*** INFORMATION SHOWN
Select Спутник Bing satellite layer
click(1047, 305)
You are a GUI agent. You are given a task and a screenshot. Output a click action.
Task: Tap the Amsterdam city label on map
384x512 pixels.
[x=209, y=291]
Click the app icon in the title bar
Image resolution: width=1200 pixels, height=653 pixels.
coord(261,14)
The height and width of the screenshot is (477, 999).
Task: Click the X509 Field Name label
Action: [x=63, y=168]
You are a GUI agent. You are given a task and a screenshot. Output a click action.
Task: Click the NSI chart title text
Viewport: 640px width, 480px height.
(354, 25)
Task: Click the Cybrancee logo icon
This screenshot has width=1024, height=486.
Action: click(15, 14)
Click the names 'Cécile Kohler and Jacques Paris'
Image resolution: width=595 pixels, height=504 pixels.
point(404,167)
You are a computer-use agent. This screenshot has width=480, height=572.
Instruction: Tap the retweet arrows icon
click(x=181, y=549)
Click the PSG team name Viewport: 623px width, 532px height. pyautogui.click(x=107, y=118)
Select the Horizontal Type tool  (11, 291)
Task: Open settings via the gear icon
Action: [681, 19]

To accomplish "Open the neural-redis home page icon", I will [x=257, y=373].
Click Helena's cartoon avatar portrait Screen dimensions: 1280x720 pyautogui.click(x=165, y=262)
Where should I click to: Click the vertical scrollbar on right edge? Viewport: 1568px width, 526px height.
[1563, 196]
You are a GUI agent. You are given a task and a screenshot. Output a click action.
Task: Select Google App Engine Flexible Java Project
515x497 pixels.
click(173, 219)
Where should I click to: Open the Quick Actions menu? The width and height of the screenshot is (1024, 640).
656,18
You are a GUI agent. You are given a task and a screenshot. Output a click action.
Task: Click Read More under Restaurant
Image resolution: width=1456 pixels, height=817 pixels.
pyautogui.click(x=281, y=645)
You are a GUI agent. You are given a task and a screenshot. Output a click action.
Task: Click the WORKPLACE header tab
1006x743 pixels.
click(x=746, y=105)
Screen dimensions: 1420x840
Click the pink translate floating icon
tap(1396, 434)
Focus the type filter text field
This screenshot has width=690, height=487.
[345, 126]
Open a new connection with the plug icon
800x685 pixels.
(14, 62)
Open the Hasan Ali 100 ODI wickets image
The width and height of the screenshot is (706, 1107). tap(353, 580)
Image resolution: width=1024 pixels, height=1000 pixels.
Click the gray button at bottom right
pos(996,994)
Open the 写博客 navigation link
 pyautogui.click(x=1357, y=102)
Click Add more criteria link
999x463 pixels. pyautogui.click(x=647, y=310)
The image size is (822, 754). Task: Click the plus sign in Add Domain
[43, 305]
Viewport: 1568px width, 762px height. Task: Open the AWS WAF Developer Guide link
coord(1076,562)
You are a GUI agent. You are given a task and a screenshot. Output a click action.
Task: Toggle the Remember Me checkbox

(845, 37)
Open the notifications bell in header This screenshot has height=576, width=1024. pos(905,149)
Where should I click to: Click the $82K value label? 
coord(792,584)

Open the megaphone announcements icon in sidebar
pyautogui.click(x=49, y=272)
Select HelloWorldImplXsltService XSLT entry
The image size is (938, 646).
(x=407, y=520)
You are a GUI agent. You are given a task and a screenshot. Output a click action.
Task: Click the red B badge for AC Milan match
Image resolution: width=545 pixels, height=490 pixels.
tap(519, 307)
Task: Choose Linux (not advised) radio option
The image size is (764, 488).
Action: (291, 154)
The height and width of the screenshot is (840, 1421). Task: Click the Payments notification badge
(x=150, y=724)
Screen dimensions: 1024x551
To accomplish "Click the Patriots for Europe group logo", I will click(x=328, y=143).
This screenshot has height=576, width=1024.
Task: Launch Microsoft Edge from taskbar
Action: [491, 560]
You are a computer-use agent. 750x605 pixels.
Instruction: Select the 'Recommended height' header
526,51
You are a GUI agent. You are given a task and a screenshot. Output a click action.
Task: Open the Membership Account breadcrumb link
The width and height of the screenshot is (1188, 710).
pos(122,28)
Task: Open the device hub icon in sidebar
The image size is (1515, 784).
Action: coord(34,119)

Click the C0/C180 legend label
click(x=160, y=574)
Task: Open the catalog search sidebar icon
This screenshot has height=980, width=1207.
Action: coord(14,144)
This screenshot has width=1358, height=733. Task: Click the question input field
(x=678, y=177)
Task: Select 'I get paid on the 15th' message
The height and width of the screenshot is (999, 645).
******
■ REQUIREMENTS
Turn the data into a numbered list, starting at the line containing "Open the notifications" and ending at the final line of the data, and leave out any blank lines.

■ SOLUTION TO THE PROBLEM
1. Open the notifications bell in header This screenshot has height=576, width=1024. pos(905,149)
2. Where should I click to: Click the $82K value label? 
3. coord(792,584)
4. Open the megaphone announcements icon in sidebar
5. pyautogui.click(x=49, y=272)
6. Select HelloWorldImplXsltService XSLT entry
7. The image size is (938, 646).
8. (x=407, y=520)
9. You are a GUI agent. You are given a task and a screenshot. Output a click action.
10. Task: Click the red B badge for AC Milan match
11. Image resolution: width=545 pixels, height=490 pixels.
12. tap(519, 307)
13. Task: Choose Linux (not advised) radio option
14. The image size is (764, 488).
15. Action: (291, 154)
16. The height and width of the screenshot is (840, 1421). Task: Click the Payments notification badge
17. (x=150, y=724)
18. Screen dimensions: 1024x551
19. To accomplish "Click the Patriots for Europe group logo", I will click(x=328, y=143).
20. This screenshot has height=576, width=1024.
21. Task: Launch Microsoft Edge from taskbar
22. Action: [491, 560]
23. You are a computer-use agent. 750x605 pixels.
24. Instruction: Select the 'Recommended height' header
25. 526,51
26. You are a GUI agent. You are given a task and a screenshot. Output a click action.
27. Task: Open the Membership Account breadcrumb link
28. The width and height of the screenshot is (1188, 710).
29. pos(122,28)
30. Task: Open the device hub icon in sidebar
31. The image size is (1515, 784).
32. Action: coord(34,119)
33. Click the C0/C180 legend label
34. click(x=160, y=574)
35. Task: Open the catalog search sidebar icon
36. This screenshot has height=980, width=1207.
37. Action: coord(14,144)
38. This screenshot has width=1358, height=733. Task: Click the question input field
39. (x=678, y=177)
40. Task: Select 'I get paid on the 15th' message
41. The height and width of the screenshot is (999, 645).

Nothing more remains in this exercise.